**FRAGMENTO PARA LEER**
····················

Cataluña formaba parte del reino de Aragón y tenía administraciones e instituciones propias, que fueron respetadas por los reyes de la casa Habsburgo.

En 1640, con Pau Claris al frente de la Generalitat de Cataluña, se vivieron varias revueltas sociales y sublevación de los estratos más bajos de la sociedad. Los gobernantes catalanes se aliaron con Luis XIII, enemigo director de Felipe IV que buscaba debilitar a España como fuera. Un acuerdo que terminó formalizándose con el 'pacto de Ceret'.

El ejército de Felipe IV acudió a Cataluña para frenar la sublevación e impedir el acuerdo con Francia. La situación se volvía insostenible y Claris firmó una alianza con el monarca galo. Este pacto se basaba en que el ejército francés entraría en Cataluña para combatir contra las tropas de Felipe IV.

En enero de 1641 la Junta de Brazos, las Cortes sin el Rey, aceptaron poner a Cataluña bajo la protección del rey de Francia con un gobierno republicano. La Republica catalana que nació entonces fue una solución transitoria para forzar un acuerdo con Madrid. Francia instó a Cataluña a reconocer a Luis XIII como su soberano para aceptar la intervención francesa. Días después, Luis XIII fue nombrado nuevo conde de Barcelona. El 26 de enero el ejército franco-catalán derrotó a las tropas de Felipe IV, que no volverían a Cataluña hasta 1651.

····················

**INFORMACIÓN PROPORCIONADA**
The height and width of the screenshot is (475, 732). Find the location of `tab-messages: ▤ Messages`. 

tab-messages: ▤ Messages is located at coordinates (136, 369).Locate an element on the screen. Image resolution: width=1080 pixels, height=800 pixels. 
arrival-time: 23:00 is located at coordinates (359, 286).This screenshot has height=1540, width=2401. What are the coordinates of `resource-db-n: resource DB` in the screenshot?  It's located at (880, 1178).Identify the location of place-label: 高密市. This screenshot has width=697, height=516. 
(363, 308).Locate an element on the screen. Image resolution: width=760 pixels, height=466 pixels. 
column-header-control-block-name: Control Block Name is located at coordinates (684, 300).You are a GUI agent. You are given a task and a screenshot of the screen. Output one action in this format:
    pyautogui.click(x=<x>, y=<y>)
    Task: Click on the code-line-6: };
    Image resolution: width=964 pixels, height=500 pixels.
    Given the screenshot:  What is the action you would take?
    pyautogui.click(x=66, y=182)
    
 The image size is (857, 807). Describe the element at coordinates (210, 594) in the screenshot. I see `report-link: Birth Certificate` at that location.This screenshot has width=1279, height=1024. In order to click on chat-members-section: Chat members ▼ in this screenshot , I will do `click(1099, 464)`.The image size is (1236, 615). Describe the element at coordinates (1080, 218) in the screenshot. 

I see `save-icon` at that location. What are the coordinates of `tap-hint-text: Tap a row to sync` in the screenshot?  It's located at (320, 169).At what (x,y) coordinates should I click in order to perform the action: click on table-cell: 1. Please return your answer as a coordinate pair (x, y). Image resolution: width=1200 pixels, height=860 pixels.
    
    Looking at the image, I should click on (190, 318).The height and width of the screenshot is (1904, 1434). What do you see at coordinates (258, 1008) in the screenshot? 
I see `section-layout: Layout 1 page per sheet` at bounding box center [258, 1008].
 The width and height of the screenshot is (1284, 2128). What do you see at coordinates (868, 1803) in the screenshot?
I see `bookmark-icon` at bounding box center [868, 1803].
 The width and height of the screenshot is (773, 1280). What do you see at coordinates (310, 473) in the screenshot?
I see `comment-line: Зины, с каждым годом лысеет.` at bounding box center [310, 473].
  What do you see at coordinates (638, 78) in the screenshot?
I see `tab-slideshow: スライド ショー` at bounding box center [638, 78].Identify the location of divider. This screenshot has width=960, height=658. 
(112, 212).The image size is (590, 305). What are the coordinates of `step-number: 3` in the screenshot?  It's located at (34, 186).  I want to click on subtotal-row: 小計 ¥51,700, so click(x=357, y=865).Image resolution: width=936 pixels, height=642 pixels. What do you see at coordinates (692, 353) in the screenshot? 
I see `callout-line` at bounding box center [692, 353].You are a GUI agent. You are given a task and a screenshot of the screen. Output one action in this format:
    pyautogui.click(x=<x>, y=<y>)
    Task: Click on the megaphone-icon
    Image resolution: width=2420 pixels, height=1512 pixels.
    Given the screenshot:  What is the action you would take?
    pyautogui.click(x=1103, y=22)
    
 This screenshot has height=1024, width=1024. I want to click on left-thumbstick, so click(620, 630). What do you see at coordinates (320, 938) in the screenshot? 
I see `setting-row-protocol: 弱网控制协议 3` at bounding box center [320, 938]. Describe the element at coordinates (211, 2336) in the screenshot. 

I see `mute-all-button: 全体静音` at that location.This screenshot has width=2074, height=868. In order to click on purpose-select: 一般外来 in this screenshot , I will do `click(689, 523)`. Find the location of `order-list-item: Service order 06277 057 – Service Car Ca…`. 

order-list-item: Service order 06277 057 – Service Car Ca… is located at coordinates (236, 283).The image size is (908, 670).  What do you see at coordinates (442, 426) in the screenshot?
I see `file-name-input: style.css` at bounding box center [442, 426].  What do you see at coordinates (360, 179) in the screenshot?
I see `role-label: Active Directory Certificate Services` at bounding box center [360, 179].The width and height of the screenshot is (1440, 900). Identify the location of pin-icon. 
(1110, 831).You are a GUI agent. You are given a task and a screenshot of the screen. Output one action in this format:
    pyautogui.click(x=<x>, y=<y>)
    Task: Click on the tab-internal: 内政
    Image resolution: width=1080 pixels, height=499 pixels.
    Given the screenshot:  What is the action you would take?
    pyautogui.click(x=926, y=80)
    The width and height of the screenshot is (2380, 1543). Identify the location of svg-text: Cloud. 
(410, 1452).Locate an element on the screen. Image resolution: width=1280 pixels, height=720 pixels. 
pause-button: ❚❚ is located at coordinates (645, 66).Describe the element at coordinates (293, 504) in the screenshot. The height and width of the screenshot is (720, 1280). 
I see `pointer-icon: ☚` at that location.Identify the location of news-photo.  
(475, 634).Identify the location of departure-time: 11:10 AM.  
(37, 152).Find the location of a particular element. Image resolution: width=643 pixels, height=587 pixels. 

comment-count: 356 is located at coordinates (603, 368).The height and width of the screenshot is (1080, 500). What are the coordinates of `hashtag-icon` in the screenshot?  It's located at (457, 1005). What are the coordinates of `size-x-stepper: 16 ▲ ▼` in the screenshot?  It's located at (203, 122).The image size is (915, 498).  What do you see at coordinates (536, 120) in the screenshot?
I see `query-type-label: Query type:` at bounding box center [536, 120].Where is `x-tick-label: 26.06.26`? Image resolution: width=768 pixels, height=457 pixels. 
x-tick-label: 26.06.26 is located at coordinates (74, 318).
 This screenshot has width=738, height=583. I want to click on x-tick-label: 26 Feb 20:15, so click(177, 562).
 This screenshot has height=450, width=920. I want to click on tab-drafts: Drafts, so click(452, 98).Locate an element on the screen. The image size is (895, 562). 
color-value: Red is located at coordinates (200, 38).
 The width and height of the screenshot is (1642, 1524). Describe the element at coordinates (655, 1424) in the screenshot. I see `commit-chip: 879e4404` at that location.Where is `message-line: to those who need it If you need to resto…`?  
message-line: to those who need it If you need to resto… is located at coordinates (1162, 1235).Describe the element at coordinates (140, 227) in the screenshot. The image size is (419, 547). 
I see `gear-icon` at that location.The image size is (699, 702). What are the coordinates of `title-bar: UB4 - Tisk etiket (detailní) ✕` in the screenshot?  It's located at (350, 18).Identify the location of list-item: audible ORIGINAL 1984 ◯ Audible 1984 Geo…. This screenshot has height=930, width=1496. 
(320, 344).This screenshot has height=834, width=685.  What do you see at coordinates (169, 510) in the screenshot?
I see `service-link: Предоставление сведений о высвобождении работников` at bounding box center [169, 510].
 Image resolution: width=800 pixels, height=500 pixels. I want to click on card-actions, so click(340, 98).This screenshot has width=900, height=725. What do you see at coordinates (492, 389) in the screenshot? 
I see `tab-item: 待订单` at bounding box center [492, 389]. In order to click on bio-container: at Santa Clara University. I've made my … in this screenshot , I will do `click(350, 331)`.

····················

**QUÉ SE PIDE**
Prosiga el fragmento sobre la sublevación de Cataluña de 1640 a partir del punto en que termina. Los registros no son necesarios para realizar este trabajo.

**RESPUESTA ESCRITA**
Sin embargo, Cataluña terminó viviendo una situación mucho peor a la deseada. Se convirtió en un campo de batalla entre el ejército francés y el español. Pero lo peor de todo es que los catalanes terminaron pagando un ejército y cediendo su administración a un poder extranjero. Precisamente las dos razones que les habían hecho rebelarse contra España.

Luis XIII nombró un virrey francés y colocó en la administración catalana a sus aliados profranceses. A medida que esto pasaba, los catalanes tenían que soportar cada vez más impuestos para costear al ejército galo. Además, los mercaderes franceses comenzaron a competir con los catalanes, obteniendo mayores prebendas gracias al dominio francés en el territorio.

Todo esto llevó a un nuevo estallido social en Cataluña, muchos campesinos tenían la sensación de que vivían mucho mejor al amparo de Felipe IV y de España que bajo el mandato francés.

En 1651 Juan José de Austria comenzó un asedio a Barcelona para recuperar la plaza. El ejercitó franco-catalán terminó rindiéndose y se reconoció a Felipe IV como soberano y a Juan José de Austria como virrey catalán. Francia fue la que más beneficios sacó de esta situación, mientras que Cataluña vivió una de las peores décadas de toda su historia.